Placenta Development

  • The trophoblast and maternal tissues merge to form the placenta, a temporary organ that mediates nutrient, hormone, and waste exchange between mother and fetus.
  • The placenta also begins producing relaxin (loosens joints) and human placental lactogen (hPL) (promotes fetal growth and maternal lactation preparation).

Embryonic to Fetal Transition

  • After implantation, the embryo differentiates into various cell types within an amniotic sac and connects to the placenta.
  • By the end of week 8, the embryo is termed a fetus and continues rapid organ and skeletal development.

Maternal Physiological Adaptations

  • Anatomical changes:
  • Breasts engorge with blood.
  • Uterus expands from fist‑size to fill most of the abdominal cavity, displacing other organs.

  • Cardiovascular:

  • Blood volume increases up to 40 % (≈ 2 L extra blood).
  • Increased volume raises cardiac workload, can cause swollen gums, altered corneal shape, and blurred vision.

  • Renal:

  • Greater waste processing leads to increased urine production.

  • Hormonal effects:

  • Relaxin loosens ligaments for flexibility.
  • hPL drives maternal glucose storage for fetal use and stimulates breast development.

  • Vascular:

  • Expanded uterus compresses pelvic veins → swelling, varicose veins, hemorrhoids.

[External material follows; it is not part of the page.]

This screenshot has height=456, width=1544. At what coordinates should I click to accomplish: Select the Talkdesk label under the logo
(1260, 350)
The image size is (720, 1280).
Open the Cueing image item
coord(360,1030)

Hormonal Cascade Initiating Labor

  1. Progesterone decline – Near term, maternal progesterone drops, removing its relaxing effect on uterine smooth muscle.
  2. Estrogen rise – Fetal cortisol prompts the placenta to release more estrogen, which:
  3. Induces uterine myometrial cells to produce oxytocin receptors.
  4. Promotes formation of gap junctions for coordinated muscle contractions.

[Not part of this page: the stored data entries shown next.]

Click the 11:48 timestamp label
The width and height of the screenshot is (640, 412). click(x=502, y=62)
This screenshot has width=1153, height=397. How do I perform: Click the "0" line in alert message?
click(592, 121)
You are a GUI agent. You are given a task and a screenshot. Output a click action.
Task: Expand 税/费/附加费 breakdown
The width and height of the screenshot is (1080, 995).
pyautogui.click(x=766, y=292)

  5. Fetal oxytocin release – Binds to newly formed receptors, stimulating the placenta to secrete prostaglandins.

  6. Positive feedback loop – Oxytocin and prostaglandins together cause uterine contractions that:

  7. Dilate the cervix (up to ~10 cm).
  8. Trigger further oxytocin and prostaglandin release, intensifying contractions.

Stages of Labor

  • Dilation (first stage): From onset of regular contractions to full cervical dilation (~10 cm).
  • Expulsion (second stage): Mother feels the urge to push; the infant’s head descends, the cervix thins, and the baby is delivered head‑first.
  • Placental stage (third stage): Within ~30 minutes post‑delivery, strong uterine contractions expel the placenta ("afterbirth").

Summary

  • Human development proceeds from a pin‑head‑sized zygote through cleavage, morula, blastocyst, embryo, and fetus, driven by tightly regulated hormonal signals.
  • The mother’s body undergoes extensive anatomical, cardiovascular, renal, and hormonal adaptations to support the growing fetus.
  • Labor is initiated by a coordinated hormonal shift—declining progesterum, rising estrogen, fetal oxytocin, and prostaglandins—culminating in uterine contractions that deliver the baby and placenta.

  Takeaways

  • The zygote starts at roughly 2 mm and grows through stages including cleavage, morula, blastocyst, embryo, and fetus, reaching a size about 850 times larger than at conception by week 8.
  • Implantation occurs about one week after ovulation and is supported by estrogen, progesterone, and hCG that maintain the corpus luteum.
  • The placenta forms from trophoblast and maternal tissue, mediating nutrient and waste exchange while producing hormones such as relaxin and hPL.
  • Maternal adaptations include increased blood volume, cardiovascular workload, renal changes, and hormonal effects that prepare the body for pregnancy.
  • Labor is triggered by a hormonal cascade involving progesterone decline, estrogen rise, fetal oxytocin, and prostaglandins, leading to uterine contractions and cervical dilation.
  • The three stages of labor—dilation, expulsion, and placental delivery—complete the birth process.